Proppant consists of sand-sized particles injected with frac fluid during a fracking operation. In shale oil and gas wells, the frac fluid is usually water with some friction reducer (like soap) added to lower the frac pumping pressure. The purpose of proppant is to stop the induced fractures in the reservoir from closing after fracking stops and the elevated pressure fades away.
In shale oil and shale gas wells, the proppant used is a mix of 100-mesh sand and 40-70 mesh sand, and these grains are both smaller than a millimeter across. Such small sand particle sizes are necessary for sand to be carried through narrow fractures in a fracture network created by the fracking operation. Larger sand would plug the network and not be injectable – that was found out in the early days of the shale revolution.

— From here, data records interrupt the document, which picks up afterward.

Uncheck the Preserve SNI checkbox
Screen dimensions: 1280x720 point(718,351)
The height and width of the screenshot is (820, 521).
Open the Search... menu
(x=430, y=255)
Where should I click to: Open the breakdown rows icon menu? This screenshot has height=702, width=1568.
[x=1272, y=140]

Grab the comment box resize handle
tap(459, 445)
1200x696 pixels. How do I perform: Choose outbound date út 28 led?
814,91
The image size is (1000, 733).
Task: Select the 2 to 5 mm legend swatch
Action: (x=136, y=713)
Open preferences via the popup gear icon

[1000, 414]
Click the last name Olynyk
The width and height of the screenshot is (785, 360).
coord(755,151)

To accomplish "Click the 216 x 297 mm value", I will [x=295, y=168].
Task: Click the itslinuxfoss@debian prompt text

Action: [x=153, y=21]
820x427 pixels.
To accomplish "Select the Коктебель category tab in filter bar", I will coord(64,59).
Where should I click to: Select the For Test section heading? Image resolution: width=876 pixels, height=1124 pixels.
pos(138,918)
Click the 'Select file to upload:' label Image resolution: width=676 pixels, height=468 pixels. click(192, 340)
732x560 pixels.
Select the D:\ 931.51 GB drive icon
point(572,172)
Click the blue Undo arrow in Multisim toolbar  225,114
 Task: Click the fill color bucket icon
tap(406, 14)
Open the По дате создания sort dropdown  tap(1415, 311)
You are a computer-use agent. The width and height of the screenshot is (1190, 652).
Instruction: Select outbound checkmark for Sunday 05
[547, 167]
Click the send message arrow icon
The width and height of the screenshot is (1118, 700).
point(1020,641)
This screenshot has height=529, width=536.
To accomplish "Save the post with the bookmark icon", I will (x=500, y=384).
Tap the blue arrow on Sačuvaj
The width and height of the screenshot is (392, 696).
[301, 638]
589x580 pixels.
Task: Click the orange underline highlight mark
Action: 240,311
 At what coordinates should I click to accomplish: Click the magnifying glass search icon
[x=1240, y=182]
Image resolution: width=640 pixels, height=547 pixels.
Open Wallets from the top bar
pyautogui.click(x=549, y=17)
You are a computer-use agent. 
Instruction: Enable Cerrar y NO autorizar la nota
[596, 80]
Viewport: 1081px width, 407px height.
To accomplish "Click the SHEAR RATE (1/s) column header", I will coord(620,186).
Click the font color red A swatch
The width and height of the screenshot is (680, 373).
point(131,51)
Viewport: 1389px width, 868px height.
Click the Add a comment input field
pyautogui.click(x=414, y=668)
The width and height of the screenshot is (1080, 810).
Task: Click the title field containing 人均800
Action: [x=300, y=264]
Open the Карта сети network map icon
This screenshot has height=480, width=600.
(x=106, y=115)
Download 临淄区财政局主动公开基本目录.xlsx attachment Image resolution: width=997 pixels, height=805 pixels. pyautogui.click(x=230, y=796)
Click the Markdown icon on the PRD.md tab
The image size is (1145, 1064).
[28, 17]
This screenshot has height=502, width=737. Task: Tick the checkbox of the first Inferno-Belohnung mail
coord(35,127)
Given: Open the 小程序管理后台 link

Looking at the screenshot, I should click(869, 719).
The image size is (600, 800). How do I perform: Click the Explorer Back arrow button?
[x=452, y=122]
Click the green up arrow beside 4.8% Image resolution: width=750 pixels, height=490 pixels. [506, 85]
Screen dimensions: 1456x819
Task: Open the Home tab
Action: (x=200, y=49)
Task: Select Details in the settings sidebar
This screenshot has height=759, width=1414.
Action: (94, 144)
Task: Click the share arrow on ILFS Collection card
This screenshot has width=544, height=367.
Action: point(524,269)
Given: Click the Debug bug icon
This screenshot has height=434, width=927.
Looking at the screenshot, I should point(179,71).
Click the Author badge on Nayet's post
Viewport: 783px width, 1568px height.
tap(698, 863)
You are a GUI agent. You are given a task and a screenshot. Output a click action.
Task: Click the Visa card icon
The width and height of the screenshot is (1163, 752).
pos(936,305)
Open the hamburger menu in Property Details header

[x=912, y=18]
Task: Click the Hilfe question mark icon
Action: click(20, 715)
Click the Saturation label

Typically, horizontal wells in shale are two miles long and are pumped with 40 separate fracking operations or stages. Each stage is roughly 250 feet long and the metal casing contains 10-20 clusters of perforations, with several perforations in each cluster. Ideally, the horizontal well is thoroughly perforated with these holes.
The flow path of a proppant grain is elusive. First the grain has to make a right-angle bend to get from flowing along the casing into a perforation. Then it’s faced with a complex fracture geometry — perhaps a main fracture that branches into subsidiary fractures, like a tree trunk spreads into branches then twigs.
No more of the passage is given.